Sanremo deve reintegrare il vigile "in mutande" emblema dei furbetti del cartellino: sentenza e motivazioni
Il vigile di Sanremo "in mutande" emblema dell'indagine sui "furbetti del cartellino" ha vinto il ricorso: dovrà essere reintegrato
La foto che immortala Alberto Muraglia in mutande mentre timbra il cartellino è diventata l’emblema dell’indagine sui cosiddetti “furbetti del cartellino” di Sanremo. Il vigile della Polizia Locale, licenziato il 22 gennaio 2016 dopo la sentenza del giudice di lavoro di Imperia, ora dovrà essere reintegrato in quanto ha vinto il ricorso.
- Muraglia dovrà decidere se tornare a fare il vigile o accettare la buonuscita
- Il vigile: "Ho sofferto per 8 anni come un cane"
- L'indagine sui "furbetti del cartellino"
- La rabbia di Muraglia: "Bastava verificare gli orari"
Muraglia dovrà decidere se tornare a fare il vigile o accettare la buonuscita
Correva l’anno 2015. Lo scatto di Muraglia in mutande che timbra il cartellino fa il giro di tutti i social, i giornali e i tg. Dopo il licenziamento il vigile ha presentato ricorso e lo ha vinto. La sentenza è “direttamente esecutiva”, vale a dire che il Comune di Sanremo è obbligato al reintegro per il momento. Resta da capire se l’amministrazione della cittadina ligure deciderà di ricorrere in Cassazione.
Inoltre l’amministrazione dovrà pagare a Muraglia anche gli stipendi e i contributi arretrati degli ultimi otto anni. Il vigile ora potrà scegliere se rientrare effettivamente nel ruolo o se ricevere una buonuscita e continuare con la sua seconda vita lavorativa, da manutentore di condomini (oggi gestisce le piccole manutenzioni di 9 amministratori e quasi 500 condomini).

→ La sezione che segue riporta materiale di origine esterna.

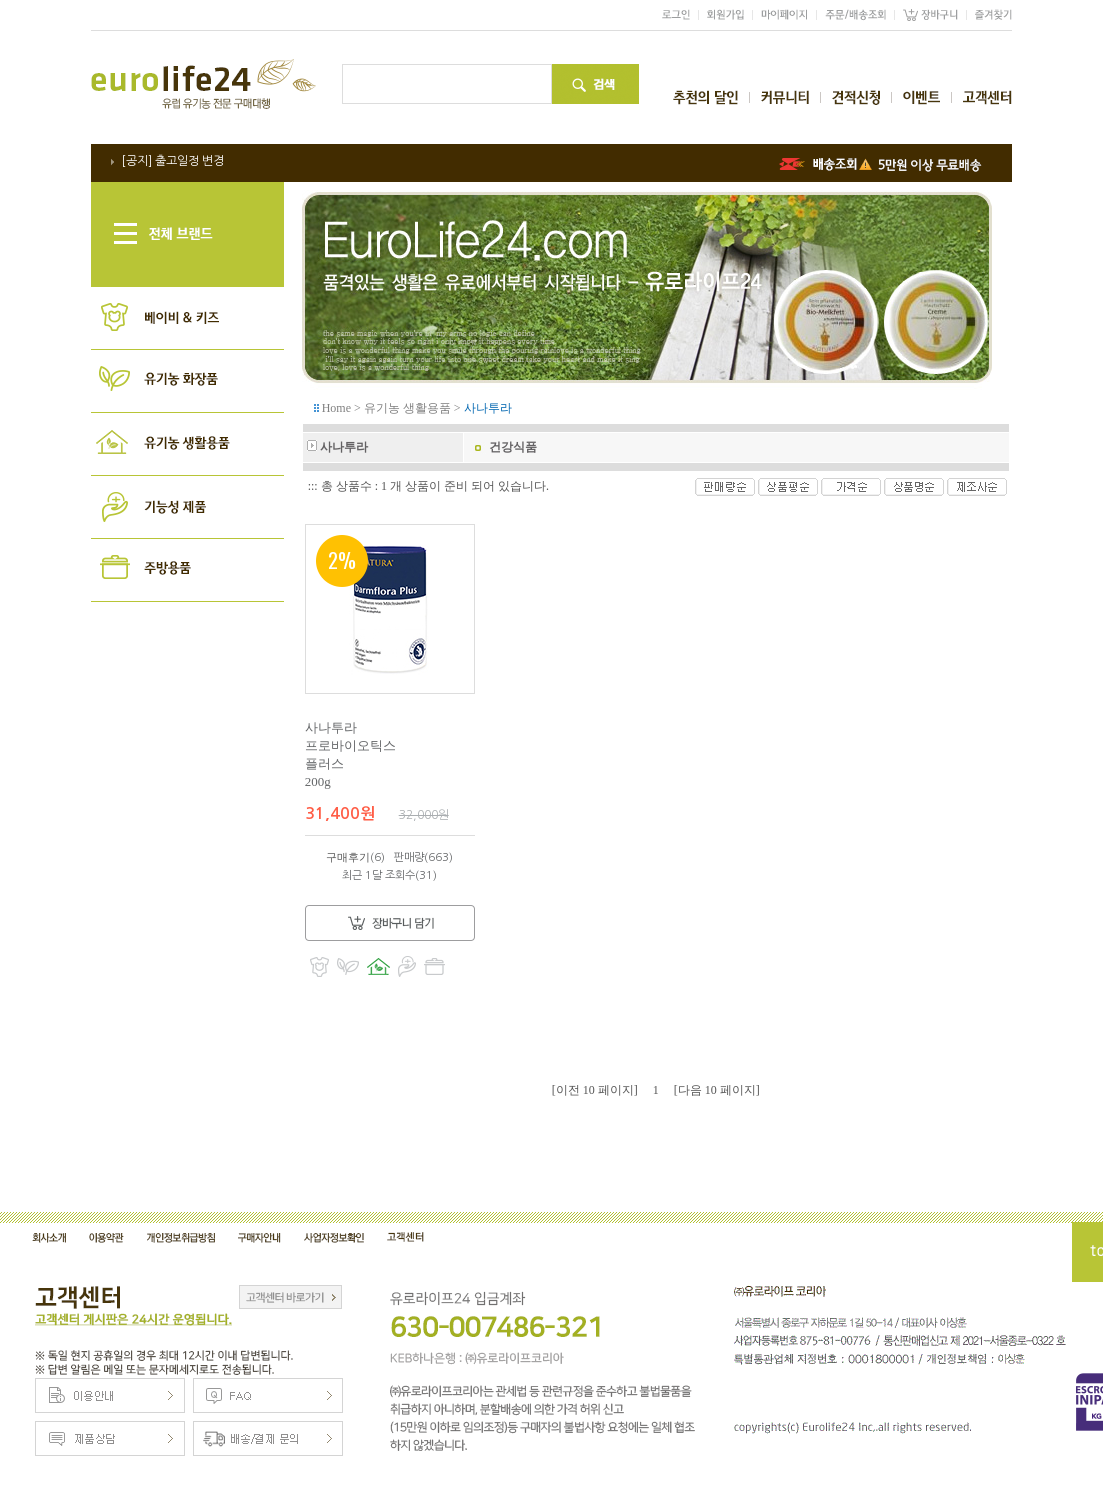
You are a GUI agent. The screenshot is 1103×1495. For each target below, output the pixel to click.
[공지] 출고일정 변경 (172, 161)
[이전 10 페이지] (595, 1090)
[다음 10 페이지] (717, 1090)
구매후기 (348, 857)
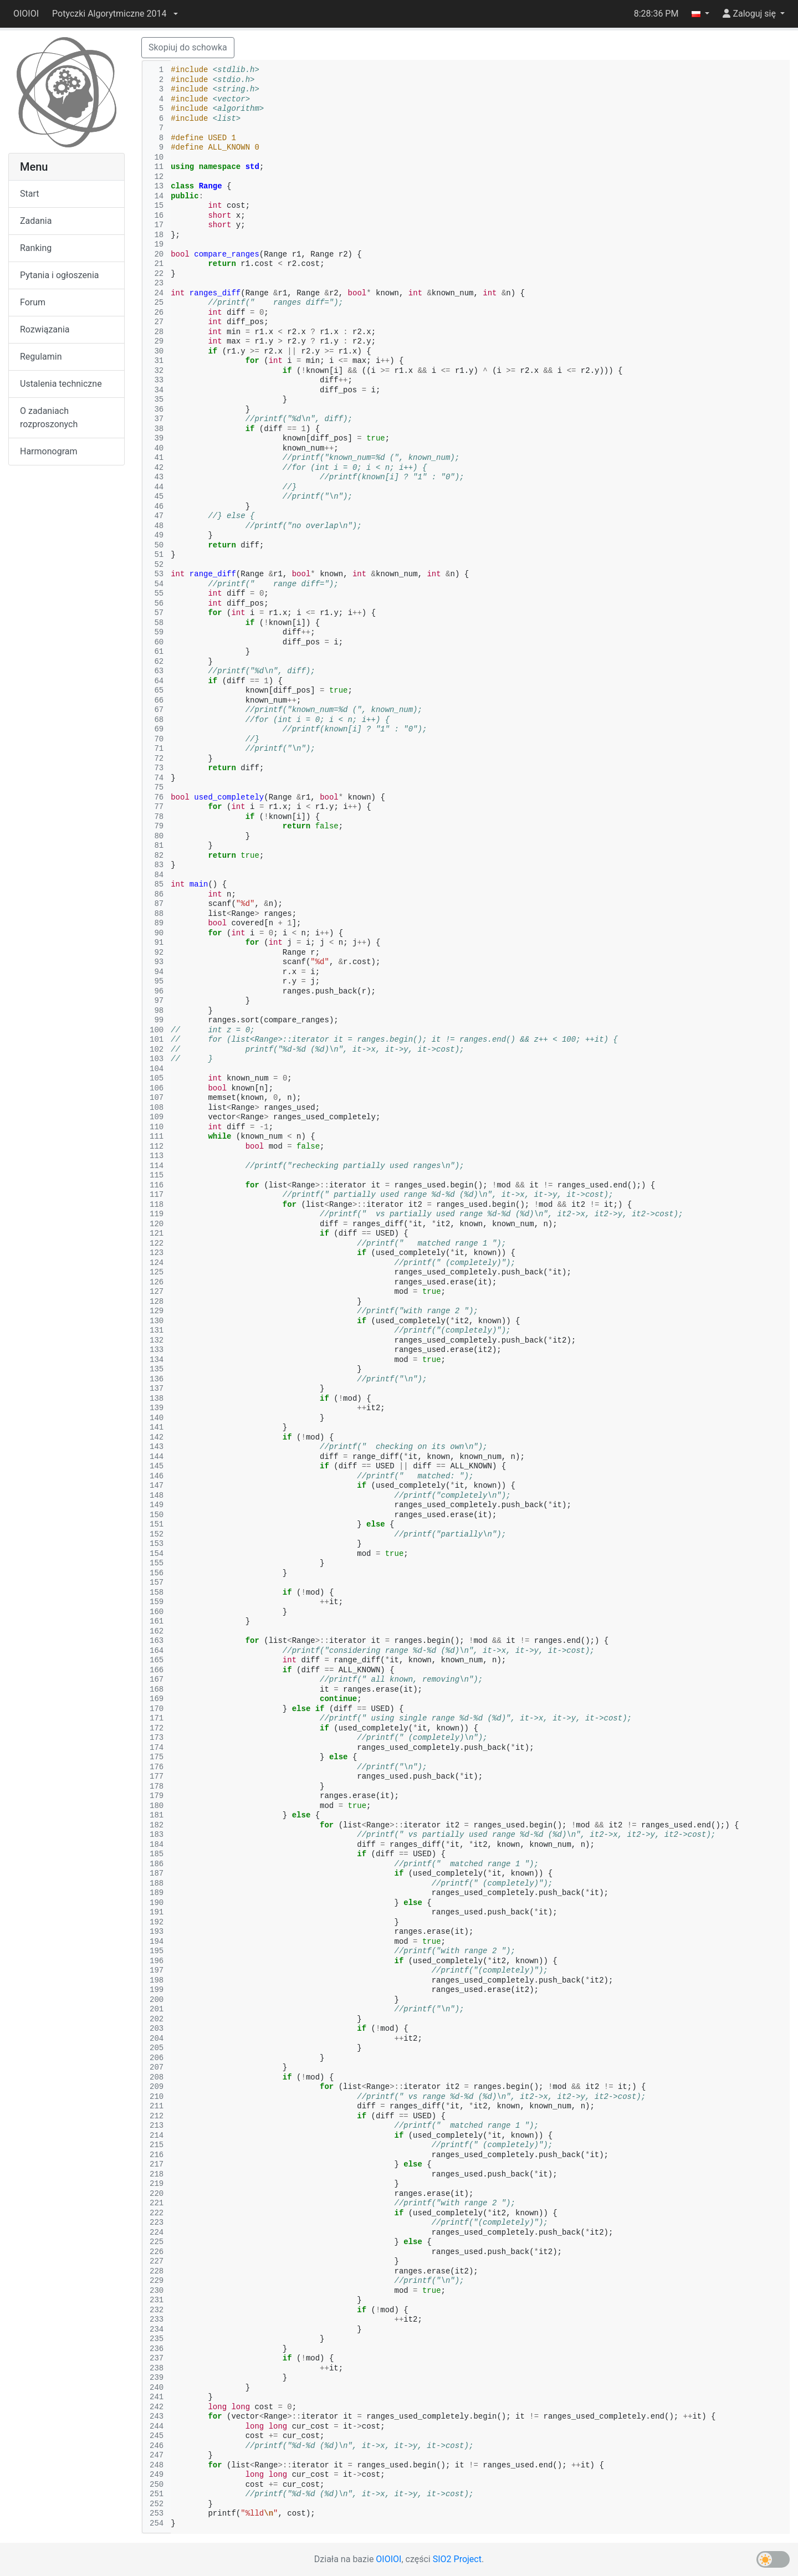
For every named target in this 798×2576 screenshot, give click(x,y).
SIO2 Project (457, 2559)
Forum (32, 302)
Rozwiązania (44, 329)
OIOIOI (26, 13)
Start (29, 193)
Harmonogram (48, 451)
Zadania (36, 221)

Il vigile: “Ho sofferto per 8 anni come un cane”
Repubblica ha raggiunto Muraglia che sta valutando come procedere: “Solo l’idea di poter rivestire la divisa che mi hanno strappato di dosso in quel modo, facendomi soffrire come un cane per otto anni, mi farebbe dire che sono pronto a ri-niziare domani mattina, ma la solo sentenza vale come una grandissima rivincita“.
E ancora: “Anni di grande sofferenza, in cui mi hanno sbattuto come un mostro sulle prime pagine di tutto il mondo in mutande, senza che io avessi fatto nulla”.
L’indagine sui “furbetti del cartellino”
L’indagine sui furbetti del cartellino fece un gran baccano a livello mediatico, provocando un’ondata di indignazione tra i cittadini. Il lavoro degli inquirenti aveva portato nell’ottobre del 2015 agli arresti domiciliari di 43 persone, sotto inchiesta un’altra ottantina.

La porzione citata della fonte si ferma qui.